Sumber Gambar : Kumparan.com
Ada kejadian tak terduga lagi saat sedang makan malam. Sejak sebelum makan, Aku merasa tidak tenang. Nafsu makanku menurun sebab masih teringat kejadian yang ada dalam mimpiku tadi. Tiba-tiba, Aku melihat mas Rio sedang melahap makanannya berubah menjadi perempuan yang ada dalam mimpiku. Seketika itu, garpu dalam genggaman tanganku terlempar ke piring mas Rio. Dengan menjerit dan menangis ketakutan Aku meringkuk jatuh di bawah tempat duduk. “Hei, kamu kenapa lagi, ini mas Rio!” Dengan menghentikan makannya dan menghampiriku. “Pergi kamu, jangan usik aku dan mas Rio!” Dengan meringkuk dan berteriak-teriak aku berkata seperti itu. “Ca, lihat mas! Ini mas Rio! Lihat, lihat, Ini mas!” tegas mas Rio untuk meyakinkanku. Seketika aku memeluk mas Rio dan berdiri. Mas Rio mendudukkanku di kursi. “Kamu semakin waktu semakin begini, kenapa? Kamu masih percaya dengan omongannya bu Mira? Kamu nggak percaya lagi sama mas?. Mas capek dengan tingkah kamu.” Aku pun menyahut perkataan mas Rio dengan nada tinggi. “Kamu saja capek Mas! Aku ini mas! Aku yang mengalami sendiri kejadian ini. Bagaimana dengan Aku Mas? Tolong Mas, ayo kita pergi saja dari tempat ini! Tolong Mas! Tempat ini, neraka bagiku Mas!” Sambil menangis terisak aku mencoba menjelaskan kepada mas Rio.
Tiba-tiba kursi seberang meja terlempar ke etalase piring. “Tharrr . . .” Suara beberapa piring yang jatuh dan pecah. “Mas, mas Rio! Ini ukti jika penunggu rumah tua ini tidak senang dengan kita.” Kejadian yang baru ini dapat menjadi bahan untuk meyakinkan mas Rio.
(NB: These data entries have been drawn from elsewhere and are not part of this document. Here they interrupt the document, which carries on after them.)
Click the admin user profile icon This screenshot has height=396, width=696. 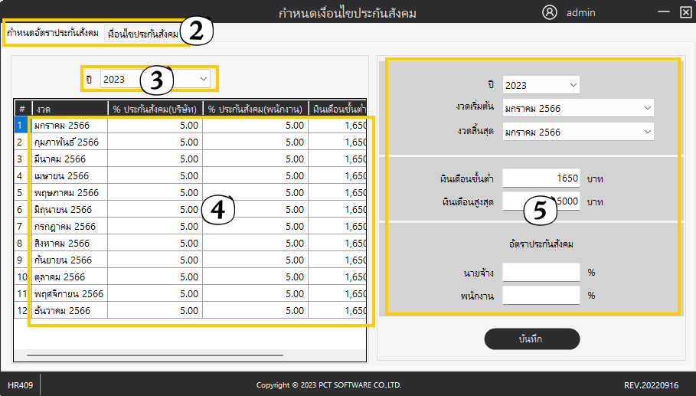click(x=549, y=12)
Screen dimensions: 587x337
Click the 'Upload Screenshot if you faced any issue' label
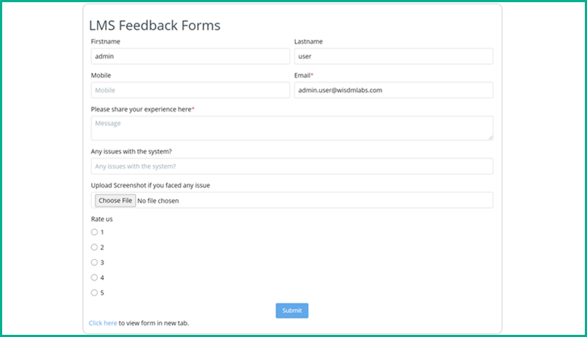tap(150, 186)
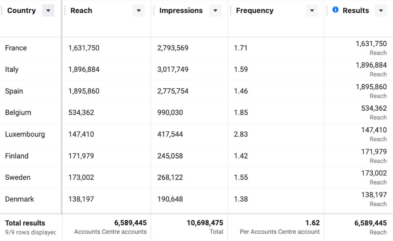Select the France row country cell
The image size is (393, 241).
[x=16, y=48]
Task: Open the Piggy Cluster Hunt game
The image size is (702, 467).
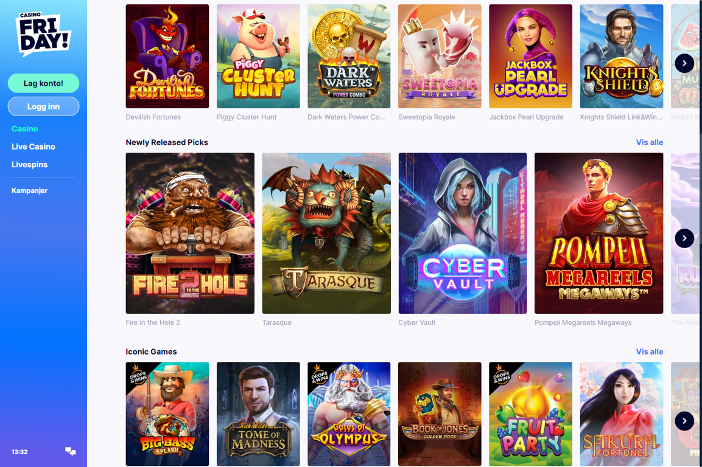Action: 258,57
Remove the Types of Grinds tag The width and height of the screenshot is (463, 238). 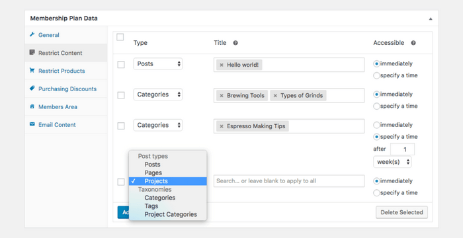275,96
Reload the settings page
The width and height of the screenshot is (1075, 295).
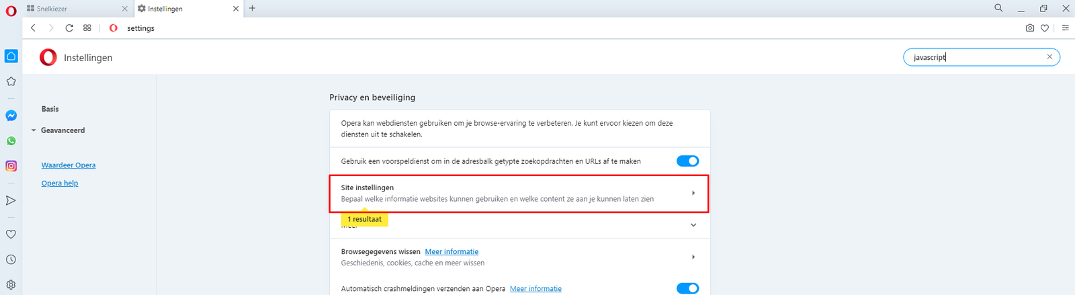pos(69,28)
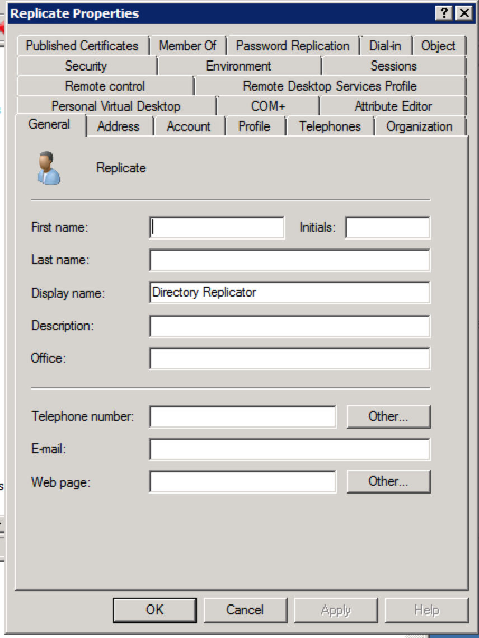Screen dimensions: 479x638
Task: Open the Environment tab
Action: click(240, 66)
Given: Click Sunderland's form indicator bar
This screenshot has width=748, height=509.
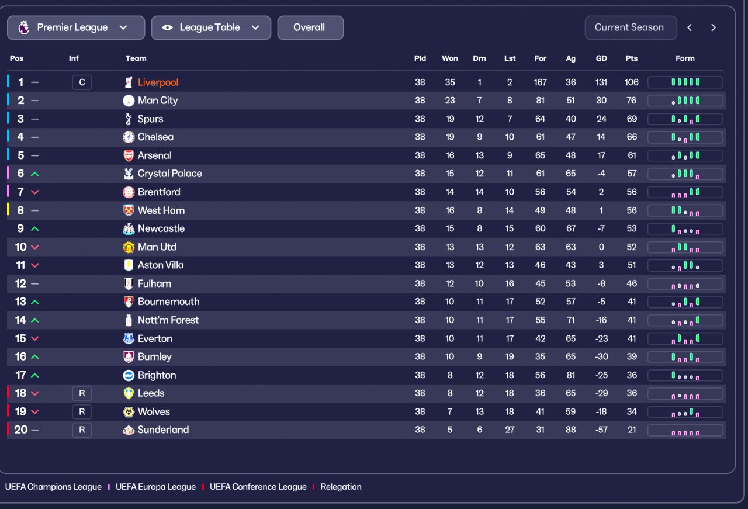Looking at the screenshot, I should coord(685,431).
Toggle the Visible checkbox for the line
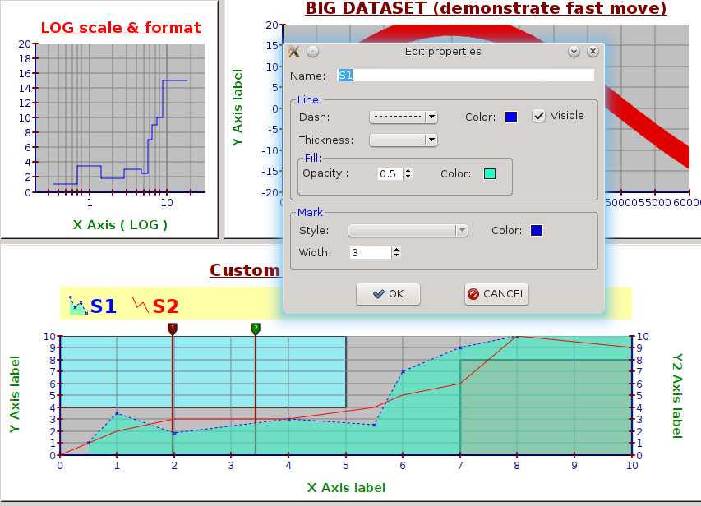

Saat itu pun mas Rio percaya dan mengajakku masuk ke kamar dengan mempercepat langkah.. Saat kami masuk pintu kamar tiba-tiba salah satu kaki mas Rio terperosok ke lantai kayu hingga menyebabkan luka yang cukup parah. Aku pun segera mengangkat mas Rio dan memapahnya untuk menuju ke ranjang. “Aku cari obat di laci dulu ya Mas.” Saat sedang mencari obat, mas Rio meminta maaf kepada atas sikapnya yang tidak percaya akan kejadian yang menimpaku selama berada di rumah tua ini. Darah yang keluar dari kaki mas Rio cukup deras, hingga menetes di lantai kayu tua ini.
Saat sedang mengobati luka mas Rio, pintu kamar terbuka dengan mengagetkan kami. Sesosok orang mengenakan pakaian serba hitam muncul kembali. Sama persis seperti sosok yang ada di vila tiga tahun lalu. Dengan berjalan perlahan dan terseok-seok, ia membawa belati dan menancap-nancapkan di almari kayu milik kami. “Siapa kamu, jangan berani mendekat dan macam-macam dengan kami. Kami tidak pernah mengganggu mu.” Dengan cekatan mas Rio melindungi ku. “Pergi, ku mohon jangan ganggu kami. Kami janji akan pindah, kami akan pindah dari sini malam ini juga. Tolong pergi.” Aku yang ketakutan dan menangis mencoba mengusir sosok serba hitam tersebut.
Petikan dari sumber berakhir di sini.